Ze volgde haar man naar het grillige Schotland en nam ons de voorbije zes maanden mee op dat avontuur: een laatste indruk van Cath Luyten over haar tijdelijke thuis.

Beeldenstorm

Voor het eerst deze vakantie word ik wakker van donder en regen. Geen gekwetter van Provençaalse ochtendvogeltjes of opgewonden kinderstemmen over wat de dag brengt. Wel hevige lichtflitsen en stevige onweersdreunen die weergalmen in de valleien rond de Mont Ventoux. Onze vakantie zit er bijna op. Manlief moet vandaag en morgen alweer aan de bak dus ik laat hem nog even soezen in het riante bed van ons fancy hotel, dat een charmant oud dorp heeft ingepalmd. Zelf pak ik voor het eerst zo vroeg mijn telefoon. Ik ben er trots op dat ik de voorbije weken nauwelijks gescrold heb. Mijn algoritme lijkt wat in de war. Op wat Dolomieten– en berenposts na (sinds ik er met mijn oudste een weekje ging klimmen) ben ik er fraai van afgebleven en springt er niks tussenuit.
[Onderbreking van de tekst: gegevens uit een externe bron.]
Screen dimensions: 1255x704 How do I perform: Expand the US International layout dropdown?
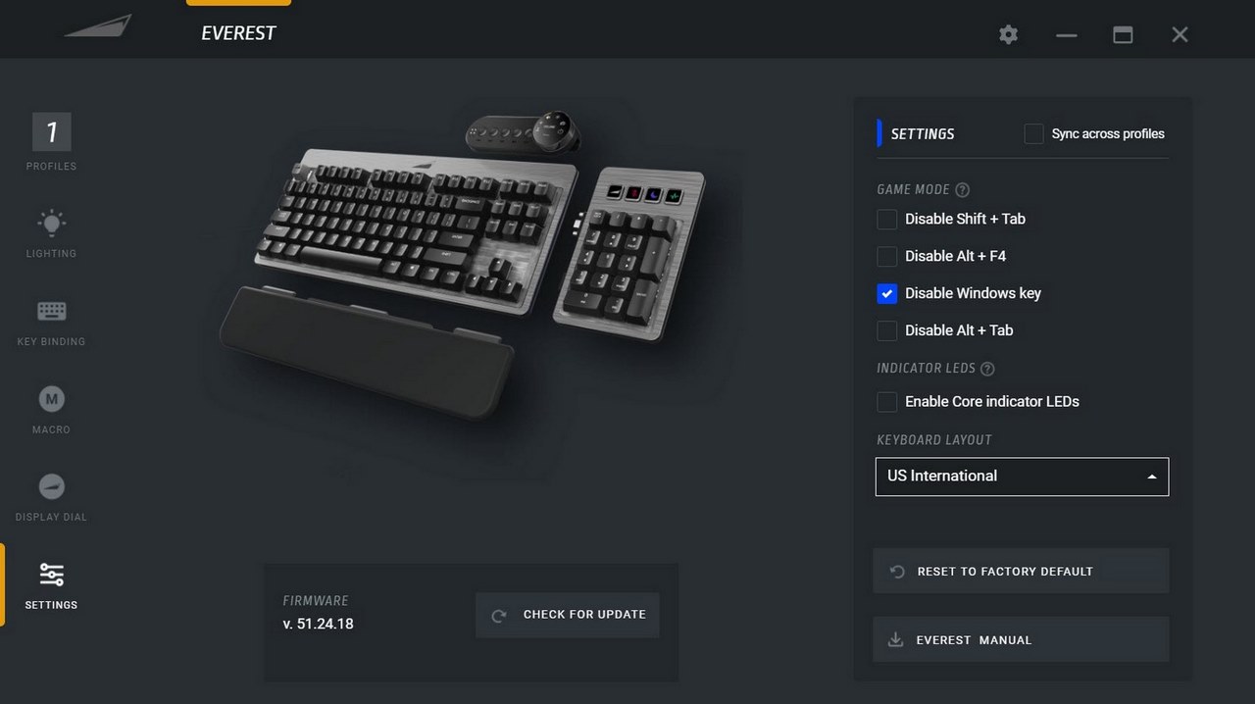pyautogui.click(x=1022, y=477)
Tot ik op een stevig binnenkomende reel beland van een moeder die verwoordt waar wellicht veel mensen deze zomer mee gewrongen zaten. Haar filmpje is een montage van zoete kindertaferelen op vakantie. Twee blonde kopjes op een zuiders marktje graaiend tussen een overdaad aan fruit: glimmende nectarines, dikke trossen paarse druiven, rood doormidden gesneden watermeloenen. Diezelfde broer en zus, in hippe oversized T-shirts, lurkend aan een fontein met leeuwenkop onder een bordje ‘eau potable’. Of rennend achter een boer met schapen, de geschoren beesten een beetje opjagend.

Zelfs zonder het openen van social media of krant ging het struisvogel spelen me maar moeilijk af

Maar wat ze ertussen geweven heeft, doet de ochtendkoffie in mijn maag draaien. Beelden van schreeuwende kinderen, met vuile, lege plastic dozen elkaar vertrappelend om iets te scoren bij een schaarse voedselbedeling. Een meisje in een gescheurd jurkje dat haar lippen tuit onder de laadbak van een kapotgeschoten vrachtwagen omdat er iets van vloeistof uitdruppelt. Een bende kinderen lopend achter een konvooi met hulpgoederen. Beschaamd bedenk ik dat dát de reden is waarom ik mijn gsm de voorbije twee weken liet liggen. Ik had geen zin in deze beelden. Ik wilde vakantie. Mijn hoofd leegmaken, genieten van mijn kroost en de schilderachtige omgeving. Zonder me schuldig te moeten voelen over de factuur die over twee dagen volgt in een gevoerde enveloppe met de woorden ‘Was alles naar wens?’. En toch. Zelfs zonder het openen van social media of krant ging het struisvogel spelen me maar moeilijk af.

Een enkele keer irriteerde ik zelfs mijn lief, toen hij onze vermoeide kleuter in zijn armen droeg tijdens een wandeling tussen de olijfbomen en ik de vergelijking maakte met een Palestijnse vader die hulp zocht voor zijn gewonde kind. Door de post van die mama tweemaal te bekijken, zette ik het algoritme weer in gang. En al gauw kwamen de rode lijnen en protestposts weer aardig op gang. En dat is exact wat moet gebeuren. Net zolang tot onze premier de rode watermeloenen, die hij tijdens zijn safari in Zuid-Afrika aan olifanten gevoerd zag, als een herinnering aan Gaza ziet, en beseft dat het terugkerend vakantievolkje in België geen dag níet aan de situatie daar heeft gedacht.